Exercise goal - Your task is to retype, exactly, the line containing "Task: Share the article via Twitter bird icon" and every later line through the end of the listing, with pictures omitted.

Data extract -
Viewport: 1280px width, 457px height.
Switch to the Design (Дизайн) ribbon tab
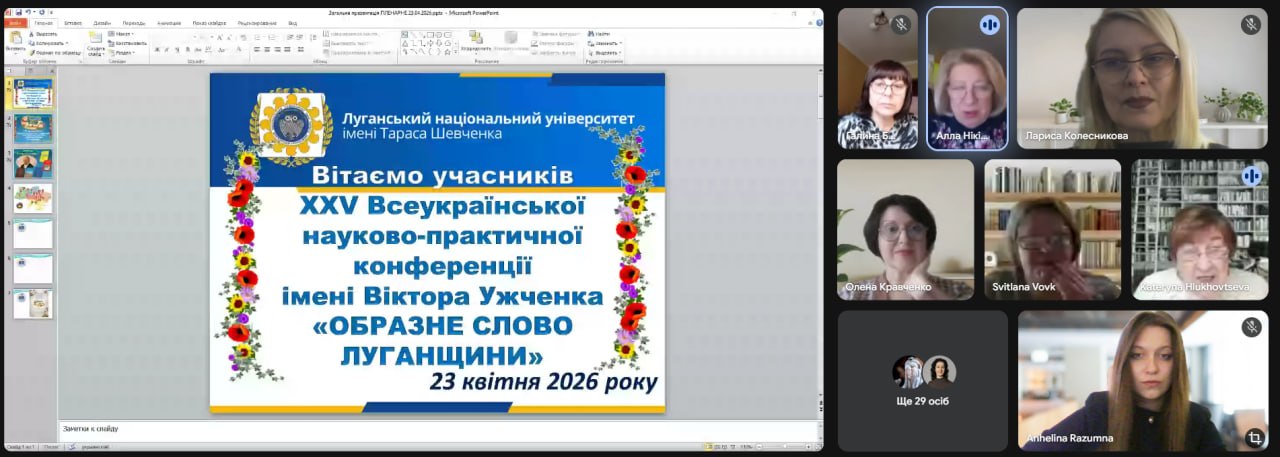pos(102,23)
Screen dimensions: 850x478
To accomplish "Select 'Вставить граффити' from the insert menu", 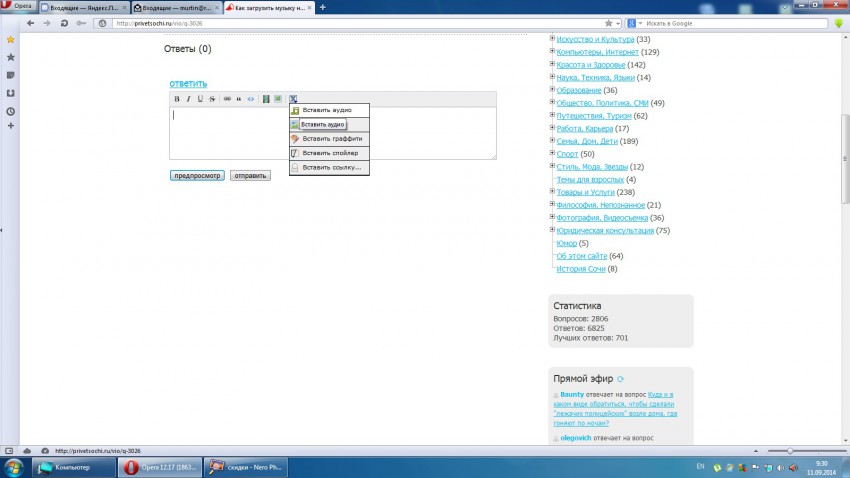I will pos(332,139).
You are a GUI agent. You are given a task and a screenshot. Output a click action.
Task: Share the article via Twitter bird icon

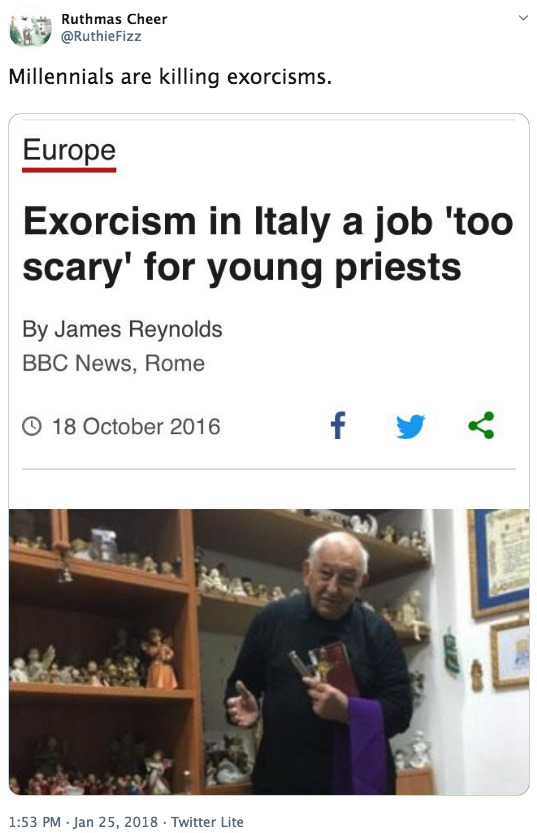[x=410, y=426]
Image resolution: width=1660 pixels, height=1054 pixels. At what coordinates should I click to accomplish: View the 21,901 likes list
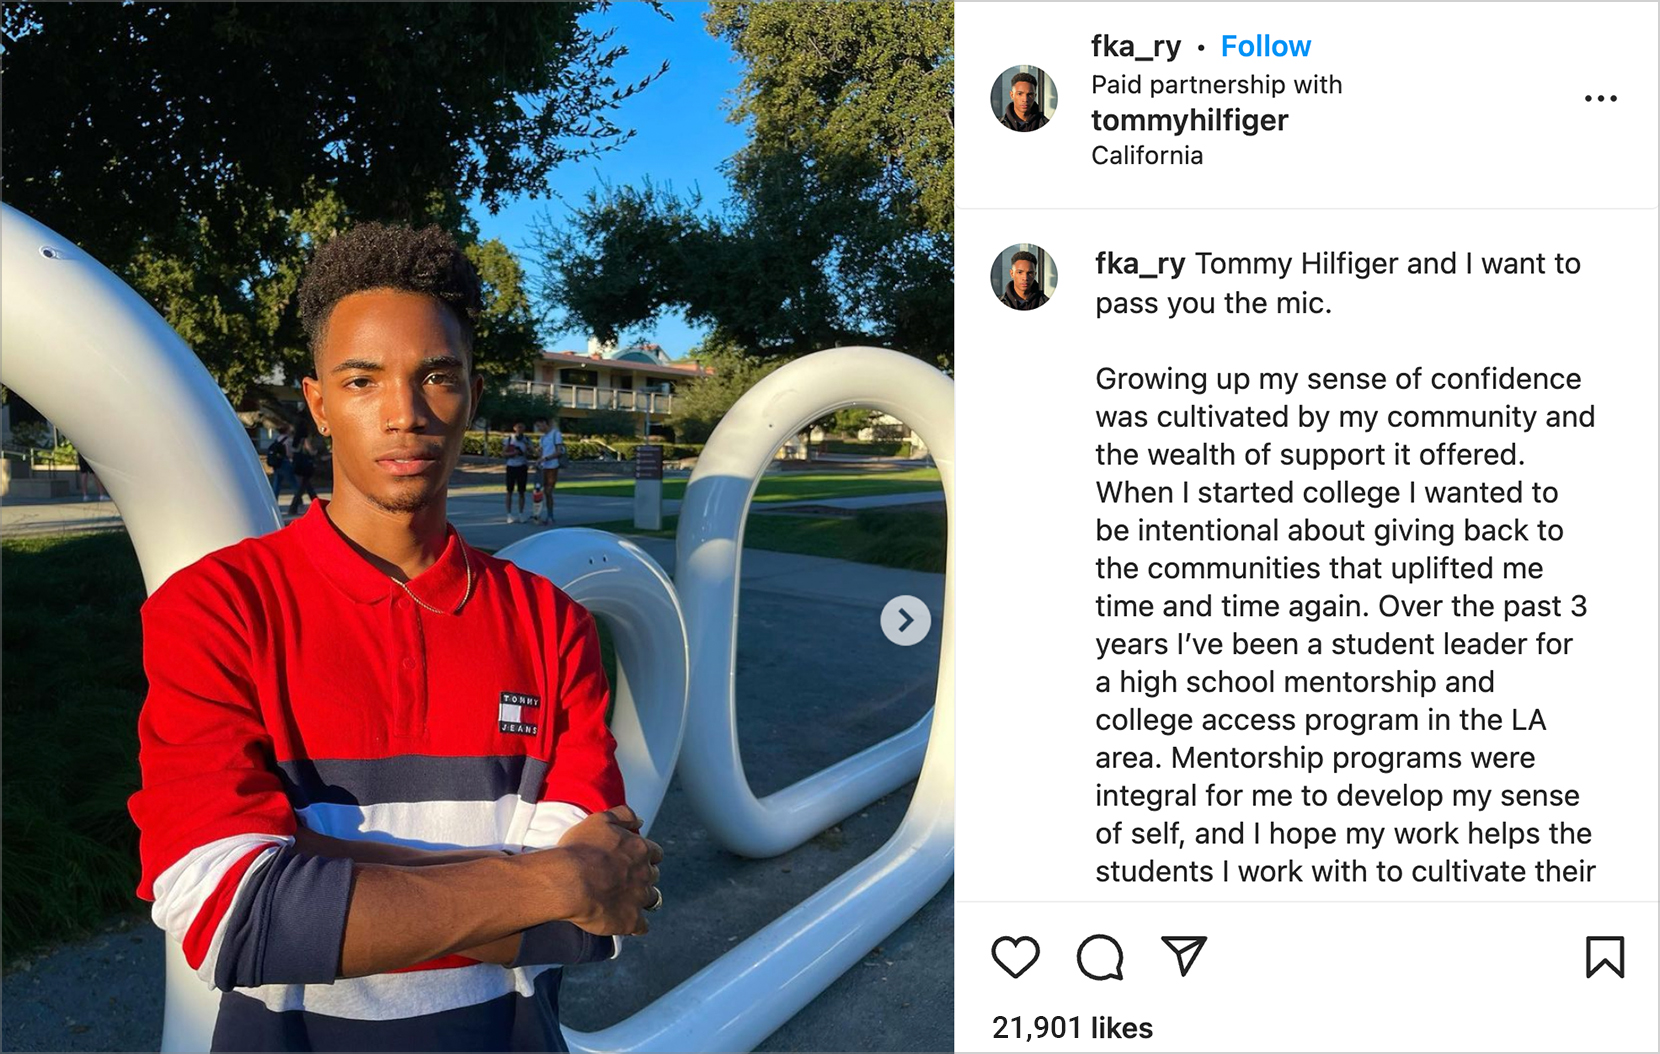(1072, 1027)
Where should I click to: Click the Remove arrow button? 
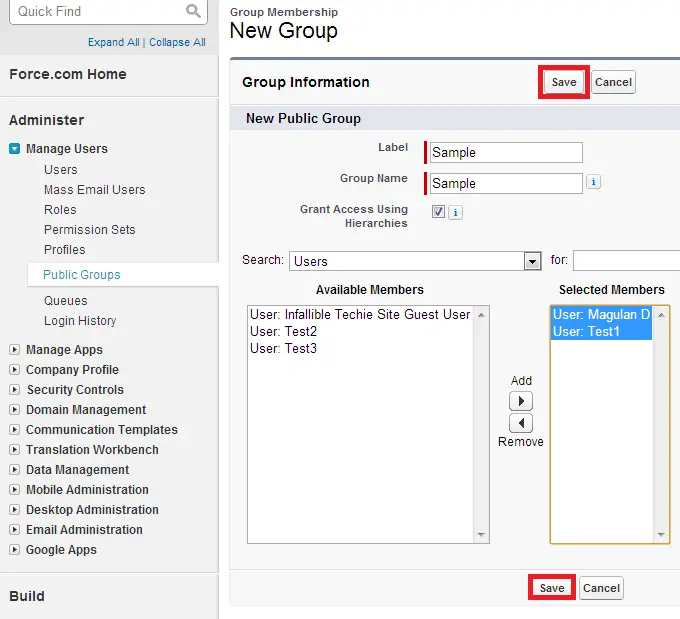pyautogui.click(x=521, y=423)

Written answer -
Task: Share the article via Twitter bird icon

[x=410, y=426]
Image resolution: width=1660 pixels, height=1054 pixels. At what coordinates should I click to accomplish: View the 21,901 likes list
(1072, 1027)
Where should I click to: Click the Remove arrow button? 
pyautogui.click(x=521, y=423)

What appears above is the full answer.